Task requirements:
Go through the lines below. Copy those with "funnel".

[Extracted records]
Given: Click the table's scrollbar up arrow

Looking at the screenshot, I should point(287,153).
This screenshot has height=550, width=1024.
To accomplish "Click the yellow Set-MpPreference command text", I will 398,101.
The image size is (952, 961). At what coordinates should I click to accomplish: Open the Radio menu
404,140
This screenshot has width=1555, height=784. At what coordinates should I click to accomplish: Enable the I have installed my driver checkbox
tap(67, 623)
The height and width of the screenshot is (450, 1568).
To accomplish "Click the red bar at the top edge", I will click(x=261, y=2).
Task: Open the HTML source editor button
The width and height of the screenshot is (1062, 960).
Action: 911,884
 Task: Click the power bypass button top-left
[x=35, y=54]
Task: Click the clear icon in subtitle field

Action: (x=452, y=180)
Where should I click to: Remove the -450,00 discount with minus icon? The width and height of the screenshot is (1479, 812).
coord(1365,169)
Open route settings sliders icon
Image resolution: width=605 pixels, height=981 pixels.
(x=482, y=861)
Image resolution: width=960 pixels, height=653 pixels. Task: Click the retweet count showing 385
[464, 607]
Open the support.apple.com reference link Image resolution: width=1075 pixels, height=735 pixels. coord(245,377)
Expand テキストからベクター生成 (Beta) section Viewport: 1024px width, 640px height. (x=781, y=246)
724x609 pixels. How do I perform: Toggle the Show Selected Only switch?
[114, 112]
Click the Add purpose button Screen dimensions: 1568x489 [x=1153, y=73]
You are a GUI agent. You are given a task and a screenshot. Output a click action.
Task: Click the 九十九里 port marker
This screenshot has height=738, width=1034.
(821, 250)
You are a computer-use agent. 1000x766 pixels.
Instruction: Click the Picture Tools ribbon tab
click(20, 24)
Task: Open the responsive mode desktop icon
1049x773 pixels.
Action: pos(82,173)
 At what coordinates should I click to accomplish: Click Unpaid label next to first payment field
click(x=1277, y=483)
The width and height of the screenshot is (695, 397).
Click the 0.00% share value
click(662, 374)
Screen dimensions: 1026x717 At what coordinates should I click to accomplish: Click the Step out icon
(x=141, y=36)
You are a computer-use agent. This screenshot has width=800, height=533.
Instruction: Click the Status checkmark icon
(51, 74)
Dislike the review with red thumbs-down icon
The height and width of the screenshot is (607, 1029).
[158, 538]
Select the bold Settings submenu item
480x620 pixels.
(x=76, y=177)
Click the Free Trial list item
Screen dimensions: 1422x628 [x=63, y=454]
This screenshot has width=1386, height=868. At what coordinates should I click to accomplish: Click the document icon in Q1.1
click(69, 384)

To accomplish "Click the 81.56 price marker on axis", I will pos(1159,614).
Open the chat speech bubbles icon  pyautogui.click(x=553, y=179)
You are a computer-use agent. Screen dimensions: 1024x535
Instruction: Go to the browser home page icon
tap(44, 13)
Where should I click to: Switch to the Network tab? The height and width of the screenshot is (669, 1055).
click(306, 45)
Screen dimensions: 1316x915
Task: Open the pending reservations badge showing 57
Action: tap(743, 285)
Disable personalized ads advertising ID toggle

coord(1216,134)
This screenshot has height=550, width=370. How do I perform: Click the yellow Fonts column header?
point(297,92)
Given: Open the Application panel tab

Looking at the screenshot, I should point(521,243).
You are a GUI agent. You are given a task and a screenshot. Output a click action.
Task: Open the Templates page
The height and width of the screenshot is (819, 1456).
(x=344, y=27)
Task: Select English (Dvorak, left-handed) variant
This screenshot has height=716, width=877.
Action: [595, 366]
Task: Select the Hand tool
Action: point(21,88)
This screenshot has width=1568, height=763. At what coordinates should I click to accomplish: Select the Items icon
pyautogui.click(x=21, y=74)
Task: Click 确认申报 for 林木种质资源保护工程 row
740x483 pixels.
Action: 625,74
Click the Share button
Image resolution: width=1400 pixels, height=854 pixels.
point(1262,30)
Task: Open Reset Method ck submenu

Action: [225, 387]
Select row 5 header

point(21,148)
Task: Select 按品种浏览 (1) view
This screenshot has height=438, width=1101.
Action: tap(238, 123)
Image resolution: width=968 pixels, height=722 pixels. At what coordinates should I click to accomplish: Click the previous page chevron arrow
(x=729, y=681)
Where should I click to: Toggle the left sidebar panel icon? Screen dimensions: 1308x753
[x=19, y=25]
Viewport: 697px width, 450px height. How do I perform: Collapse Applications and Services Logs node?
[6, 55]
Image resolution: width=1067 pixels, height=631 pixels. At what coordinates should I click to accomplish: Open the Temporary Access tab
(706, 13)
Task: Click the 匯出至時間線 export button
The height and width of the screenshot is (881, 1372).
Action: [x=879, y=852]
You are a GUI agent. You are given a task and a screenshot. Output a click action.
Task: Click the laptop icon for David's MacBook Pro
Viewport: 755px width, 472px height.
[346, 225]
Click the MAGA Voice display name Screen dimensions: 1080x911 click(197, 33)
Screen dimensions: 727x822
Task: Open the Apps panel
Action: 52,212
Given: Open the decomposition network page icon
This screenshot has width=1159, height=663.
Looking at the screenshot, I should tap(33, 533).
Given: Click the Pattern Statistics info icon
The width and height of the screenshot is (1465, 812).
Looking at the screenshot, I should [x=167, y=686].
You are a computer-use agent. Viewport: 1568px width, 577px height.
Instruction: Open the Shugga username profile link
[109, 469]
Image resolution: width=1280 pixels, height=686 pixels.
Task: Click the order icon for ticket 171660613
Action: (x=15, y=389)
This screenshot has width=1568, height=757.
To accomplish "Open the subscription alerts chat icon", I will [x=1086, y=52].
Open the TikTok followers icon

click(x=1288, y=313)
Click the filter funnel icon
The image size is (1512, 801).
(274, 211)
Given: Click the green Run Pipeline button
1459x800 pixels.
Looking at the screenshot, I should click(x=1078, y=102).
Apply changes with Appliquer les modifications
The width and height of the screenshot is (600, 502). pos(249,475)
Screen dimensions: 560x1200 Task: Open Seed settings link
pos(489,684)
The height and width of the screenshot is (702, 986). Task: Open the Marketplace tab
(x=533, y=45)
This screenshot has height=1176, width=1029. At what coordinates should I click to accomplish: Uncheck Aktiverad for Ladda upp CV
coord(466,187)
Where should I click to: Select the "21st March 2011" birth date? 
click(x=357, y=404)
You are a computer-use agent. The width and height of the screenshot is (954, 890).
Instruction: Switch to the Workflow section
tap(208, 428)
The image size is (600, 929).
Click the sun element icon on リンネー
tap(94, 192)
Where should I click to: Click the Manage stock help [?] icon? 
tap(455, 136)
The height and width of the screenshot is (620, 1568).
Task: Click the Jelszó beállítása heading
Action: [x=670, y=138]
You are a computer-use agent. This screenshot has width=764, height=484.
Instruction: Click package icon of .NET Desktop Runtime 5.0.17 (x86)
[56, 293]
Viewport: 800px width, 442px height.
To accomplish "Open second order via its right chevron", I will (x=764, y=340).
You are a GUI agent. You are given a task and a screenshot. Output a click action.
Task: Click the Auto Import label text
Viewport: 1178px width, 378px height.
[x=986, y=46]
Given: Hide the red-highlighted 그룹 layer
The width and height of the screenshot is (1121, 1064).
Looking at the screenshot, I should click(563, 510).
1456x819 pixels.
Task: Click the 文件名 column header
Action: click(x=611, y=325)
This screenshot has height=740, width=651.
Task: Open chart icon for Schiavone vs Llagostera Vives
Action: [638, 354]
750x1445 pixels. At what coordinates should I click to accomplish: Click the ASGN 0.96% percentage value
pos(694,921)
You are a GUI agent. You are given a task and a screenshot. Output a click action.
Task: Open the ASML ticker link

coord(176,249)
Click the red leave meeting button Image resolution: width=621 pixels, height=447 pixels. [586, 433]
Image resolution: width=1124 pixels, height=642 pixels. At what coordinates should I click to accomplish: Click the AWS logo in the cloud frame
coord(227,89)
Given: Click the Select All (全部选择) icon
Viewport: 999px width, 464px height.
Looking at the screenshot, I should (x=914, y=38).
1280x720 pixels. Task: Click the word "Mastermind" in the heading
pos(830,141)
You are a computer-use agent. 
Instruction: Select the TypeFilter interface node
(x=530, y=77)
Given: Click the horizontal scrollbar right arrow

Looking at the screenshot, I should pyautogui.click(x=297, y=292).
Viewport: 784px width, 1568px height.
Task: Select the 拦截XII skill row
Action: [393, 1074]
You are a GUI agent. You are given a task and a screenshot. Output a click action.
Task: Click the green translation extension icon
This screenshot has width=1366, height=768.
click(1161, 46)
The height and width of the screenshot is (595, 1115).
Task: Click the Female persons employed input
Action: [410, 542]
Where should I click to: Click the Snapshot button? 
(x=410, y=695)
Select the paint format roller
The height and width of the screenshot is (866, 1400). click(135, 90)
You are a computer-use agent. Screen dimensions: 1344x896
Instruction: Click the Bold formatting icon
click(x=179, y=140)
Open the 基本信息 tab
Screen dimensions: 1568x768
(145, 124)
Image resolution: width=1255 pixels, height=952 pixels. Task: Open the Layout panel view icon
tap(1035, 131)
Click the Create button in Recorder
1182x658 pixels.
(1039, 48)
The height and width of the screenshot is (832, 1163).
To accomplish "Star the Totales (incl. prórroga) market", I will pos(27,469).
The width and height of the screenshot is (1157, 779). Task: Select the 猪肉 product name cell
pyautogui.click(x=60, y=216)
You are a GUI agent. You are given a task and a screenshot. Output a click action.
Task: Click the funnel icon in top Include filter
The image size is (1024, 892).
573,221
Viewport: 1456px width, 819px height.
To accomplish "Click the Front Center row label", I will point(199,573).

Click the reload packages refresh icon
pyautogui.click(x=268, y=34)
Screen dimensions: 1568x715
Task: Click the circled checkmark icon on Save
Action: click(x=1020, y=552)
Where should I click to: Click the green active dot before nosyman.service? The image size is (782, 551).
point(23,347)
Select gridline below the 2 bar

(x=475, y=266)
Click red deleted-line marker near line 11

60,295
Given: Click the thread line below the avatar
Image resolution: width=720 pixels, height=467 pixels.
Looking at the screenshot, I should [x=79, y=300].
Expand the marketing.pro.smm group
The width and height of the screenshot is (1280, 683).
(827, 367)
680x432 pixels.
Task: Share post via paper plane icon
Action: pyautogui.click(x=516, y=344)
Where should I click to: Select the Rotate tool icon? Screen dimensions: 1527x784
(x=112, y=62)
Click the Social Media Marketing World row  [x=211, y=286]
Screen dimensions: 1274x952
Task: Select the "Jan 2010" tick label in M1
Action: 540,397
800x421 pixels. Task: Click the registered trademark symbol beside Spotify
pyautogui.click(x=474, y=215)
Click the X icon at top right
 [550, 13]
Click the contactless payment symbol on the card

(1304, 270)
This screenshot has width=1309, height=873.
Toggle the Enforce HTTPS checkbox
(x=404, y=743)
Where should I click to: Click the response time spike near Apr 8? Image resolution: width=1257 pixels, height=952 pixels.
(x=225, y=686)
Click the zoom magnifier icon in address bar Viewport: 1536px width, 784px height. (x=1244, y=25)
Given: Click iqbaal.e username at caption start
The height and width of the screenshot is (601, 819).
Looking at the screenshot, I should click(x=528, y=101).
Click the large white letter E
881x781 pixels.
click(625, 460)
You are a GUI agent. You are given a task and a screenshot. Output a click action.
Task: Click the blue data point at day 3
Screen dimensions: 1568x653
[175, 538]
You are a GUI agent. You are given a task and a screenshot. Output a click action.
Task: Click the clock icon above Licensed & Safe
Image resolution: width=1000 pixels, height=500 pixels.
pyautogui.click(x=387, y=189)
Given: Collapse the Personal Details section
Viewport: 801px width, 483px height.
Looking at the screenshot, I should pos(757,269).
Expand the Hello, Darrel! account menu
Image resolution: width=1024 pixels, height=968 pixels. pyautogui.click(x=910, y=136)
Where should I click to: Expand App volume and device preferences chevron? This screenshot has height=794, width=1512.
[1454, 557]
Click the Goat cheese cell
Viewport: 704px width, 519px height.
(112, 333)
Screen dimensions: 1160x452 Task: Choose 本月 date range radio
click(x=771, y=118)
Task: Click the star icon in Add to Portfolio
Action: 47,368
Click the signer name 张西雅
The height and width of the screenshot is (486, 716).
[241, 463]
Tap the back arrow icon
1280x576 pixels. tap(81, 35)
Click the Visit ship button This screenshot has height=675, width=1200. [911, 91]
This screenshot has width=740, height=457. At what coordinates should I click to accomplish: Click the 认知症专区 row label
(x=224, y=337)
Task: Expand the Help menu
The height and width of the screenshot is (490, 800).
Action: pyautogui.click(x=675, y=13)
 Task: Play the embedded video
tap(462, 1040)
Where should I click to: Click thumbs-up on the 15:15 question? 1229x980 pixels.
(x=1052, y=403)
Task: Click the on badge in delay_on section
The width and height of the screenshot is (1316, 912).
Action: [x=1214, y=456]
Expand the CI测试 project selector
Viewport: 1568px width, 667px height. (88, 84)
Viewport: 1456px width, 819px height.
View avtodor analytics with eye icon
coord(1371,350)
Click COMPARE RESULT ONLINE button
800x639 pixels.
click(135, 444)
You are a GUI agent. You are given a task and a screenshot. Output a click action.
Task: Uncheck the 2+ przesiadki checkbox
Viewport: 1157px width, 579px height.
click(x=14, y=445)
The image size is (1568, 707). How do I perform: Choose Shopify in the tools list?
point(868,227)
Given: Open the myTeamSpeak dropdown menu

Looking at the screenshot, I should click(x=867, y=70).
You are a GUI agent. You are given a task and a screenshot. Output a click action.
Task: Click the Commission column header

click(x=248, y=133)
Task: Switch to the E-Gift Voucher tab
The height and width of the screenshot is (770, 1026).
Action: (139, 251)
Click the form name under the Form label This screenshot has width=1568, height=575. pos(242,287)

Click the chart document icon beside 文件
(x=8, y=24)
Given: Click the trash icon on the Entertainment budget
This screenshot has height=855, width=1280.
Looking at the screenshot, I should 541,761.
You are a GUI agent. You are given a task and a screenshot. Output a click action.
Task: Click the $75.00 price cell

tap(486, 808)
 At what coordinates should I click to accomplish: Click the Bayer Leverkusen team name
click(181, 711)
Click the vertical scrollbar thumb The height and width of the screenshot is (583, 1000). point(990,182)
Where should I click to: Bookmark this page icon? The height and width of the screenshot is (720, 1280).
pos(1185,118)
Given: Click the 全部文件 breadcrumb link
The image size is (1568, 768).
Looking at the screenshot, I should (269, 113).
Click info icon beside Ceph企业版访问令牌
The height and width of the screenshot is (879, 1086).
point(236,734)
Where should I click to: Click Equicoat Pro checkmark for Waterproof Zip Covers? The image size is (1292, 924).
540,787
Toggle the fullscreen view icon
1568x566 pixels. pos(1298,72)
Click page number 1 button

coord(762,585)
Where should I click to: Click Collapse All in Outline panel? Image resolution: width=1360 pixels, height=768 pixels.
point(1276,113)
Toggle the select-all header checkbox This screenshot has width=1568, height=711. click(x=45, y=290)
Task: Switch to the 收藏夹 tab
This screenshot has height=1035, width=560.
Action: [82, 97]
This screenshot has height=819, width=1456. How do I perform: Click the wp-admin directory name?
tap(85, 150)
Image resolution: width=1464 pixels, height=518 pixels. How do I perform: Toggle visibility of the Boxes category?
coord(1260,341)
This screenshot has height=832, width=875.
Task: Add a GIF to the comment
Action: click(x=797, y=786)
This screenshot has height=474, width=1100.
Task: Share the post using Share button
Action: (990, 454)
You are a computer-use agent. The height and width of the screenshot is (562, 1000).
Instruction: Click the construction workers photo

Answer to this problem:
Click the filter funnel icon
Task: Click the funnel icon in top Include filter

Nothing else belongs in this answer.